TASK BRIEF:
Copy out the lines beginning with the one that contains "At what coordinates" and ending with the last line below, exactly as they stand. Pictures are not copied.

(Source data)
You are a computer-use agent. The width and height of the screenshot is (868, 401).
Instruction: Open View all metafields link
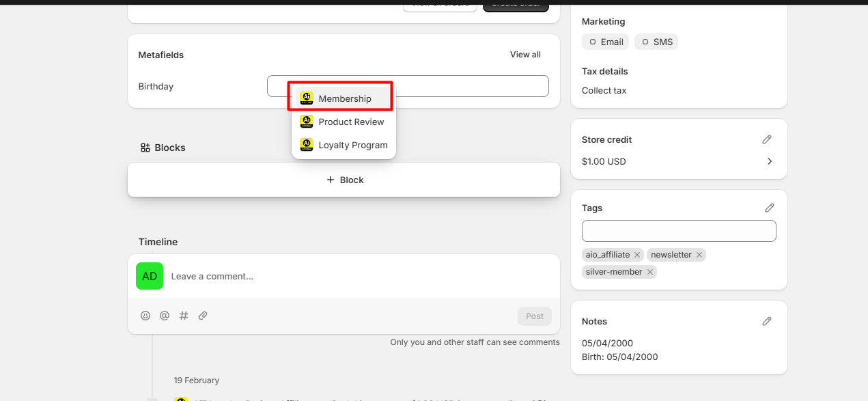pos(525,55)
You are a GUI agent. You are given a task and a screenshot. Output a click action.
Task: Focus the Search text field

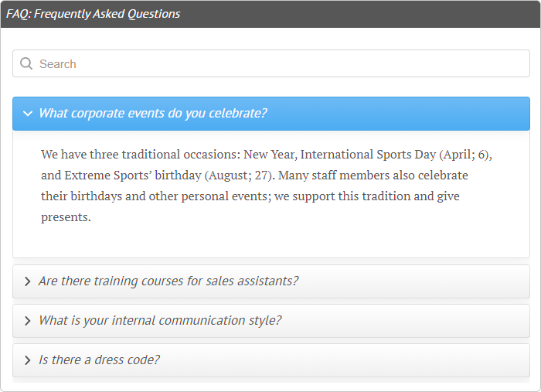click(x=278, y=64)
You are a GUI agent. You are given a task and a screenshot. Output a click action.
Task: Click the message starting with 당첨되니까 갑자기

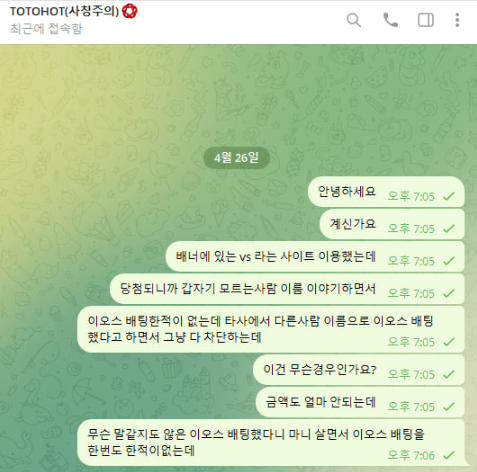[x=287, y=289]
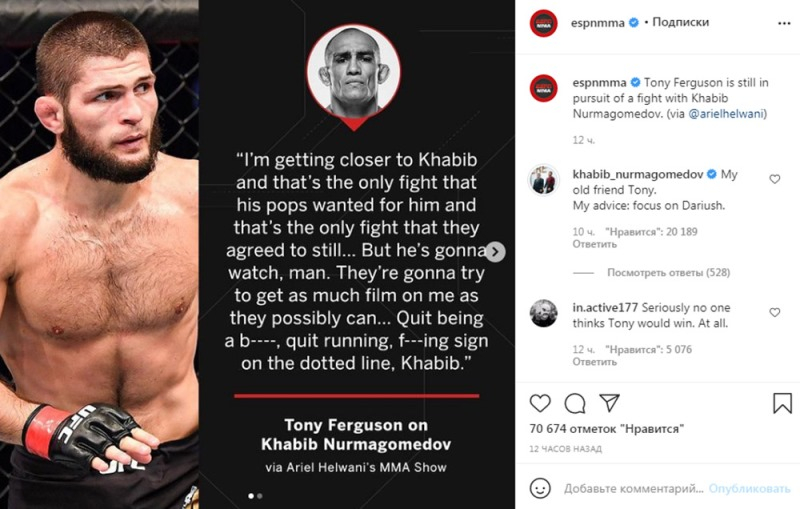Open comments via the speech bubble icon
The image size is (800, 509).
coord(575,403)
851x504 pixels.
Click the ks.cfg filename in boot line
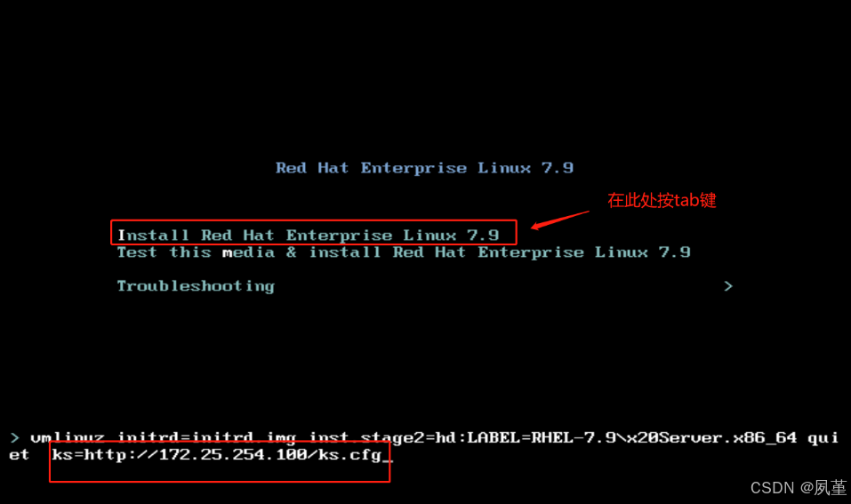(x=350, y=454)
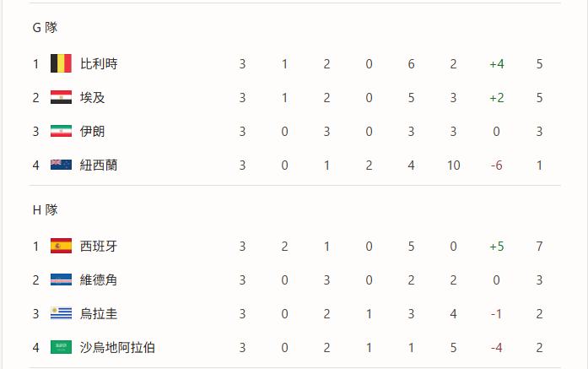Click the New Zealand flag icon
This screenshot has width=588, height=369.
tap(61, 165)
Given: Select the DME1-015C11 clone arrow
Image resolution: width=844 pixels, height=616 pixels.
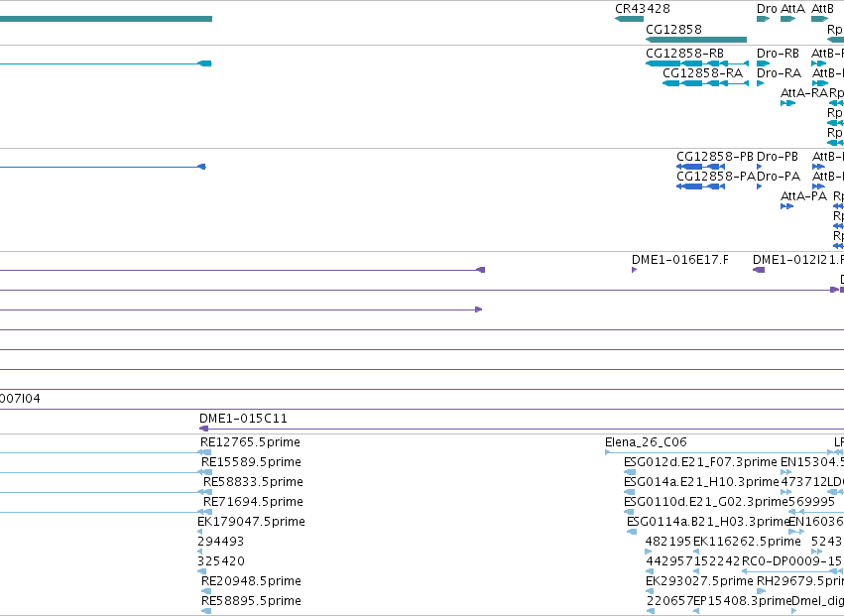Looking at the screenshot, I should (x=203, y=429).
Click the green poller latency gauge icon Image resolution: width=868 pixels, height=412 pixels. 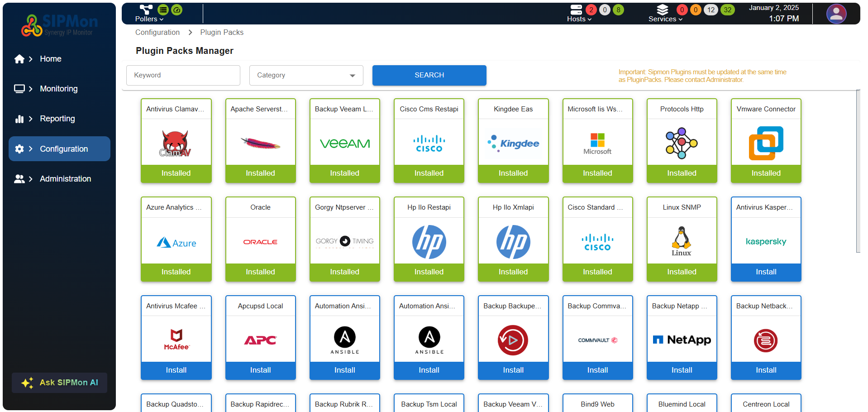click(x=177, y=10)
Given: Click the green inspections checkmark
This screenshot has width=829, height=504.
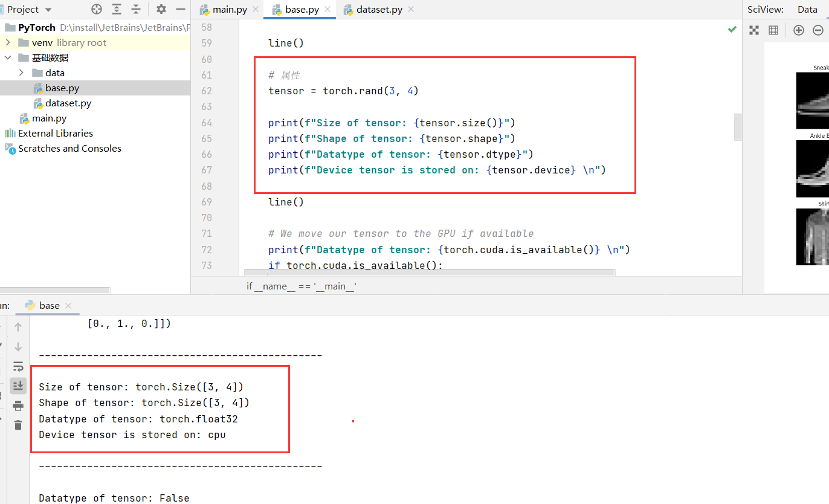Looking at the screenshot, I should click(732, 28).
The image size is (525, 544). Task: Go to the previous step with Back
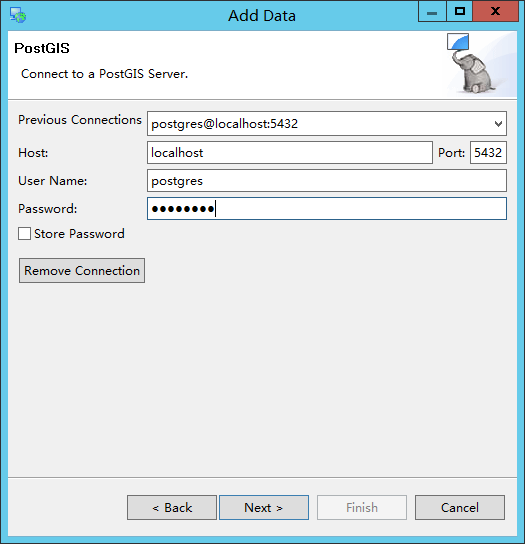(x=172, y=507)
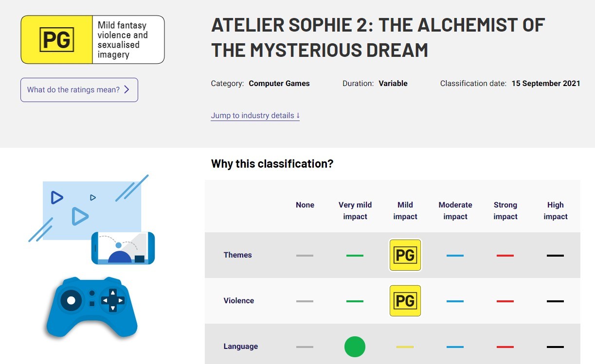This screenshot has height=364, width=595.
Task: Click red Strong impact dash in Themes row
Action: pos(505,256)

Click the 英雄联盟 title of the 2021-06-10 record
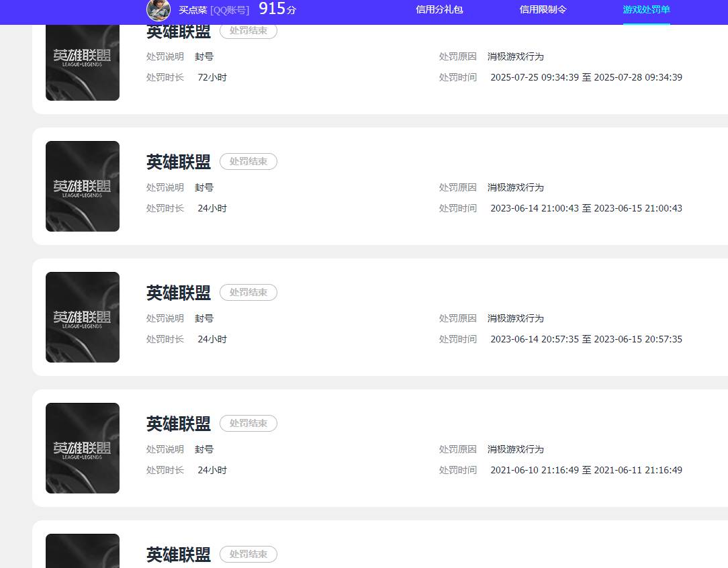pyautogui.click(x=179, y=424)

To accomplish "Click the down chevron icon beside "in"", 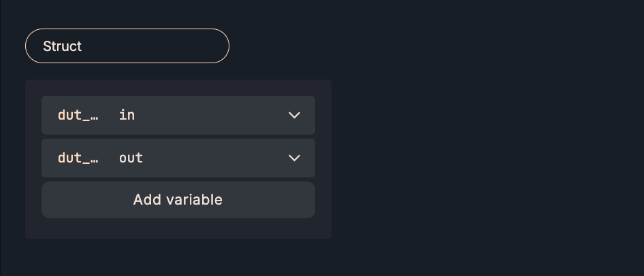I will coord(294,116).
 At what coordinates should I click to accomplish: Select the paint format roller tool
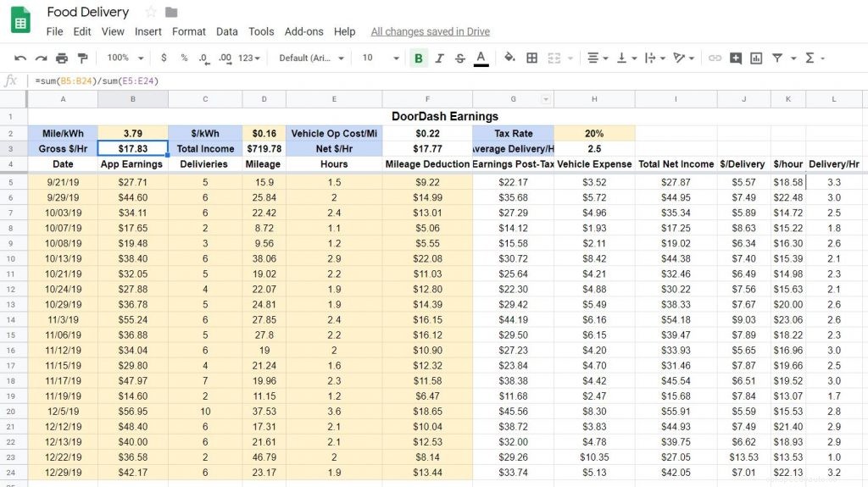[82, 58]
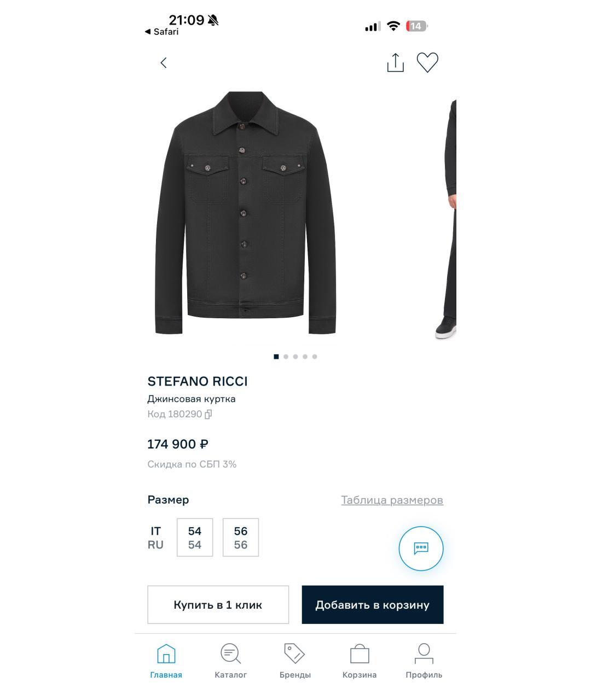Return to Safari via status bar
The image size is (591, 700).
[x=161, y=32]
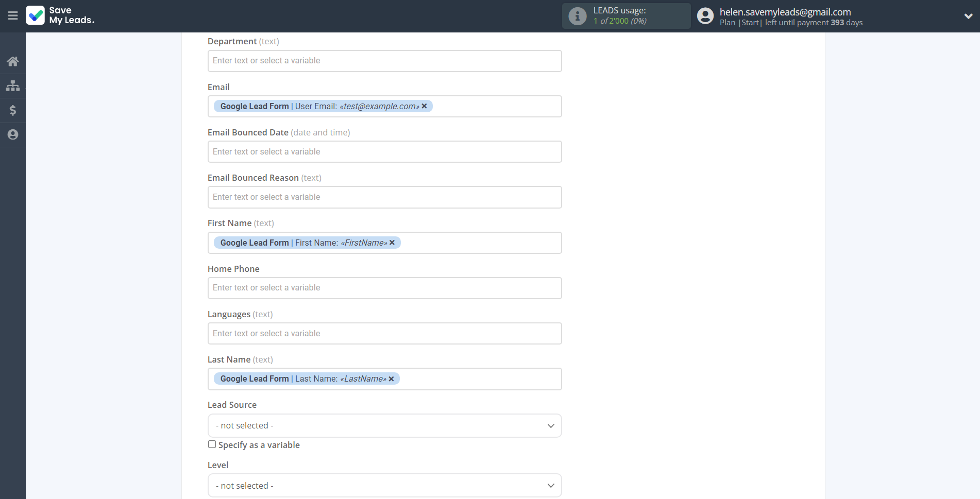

SOLUTION BELOW:
 At what coordinates should I click to accomplish: Select the paint format roller tool
[82, 58]
Return to Safari via status bar
The image size is (591, 700).
[x=161, y=32]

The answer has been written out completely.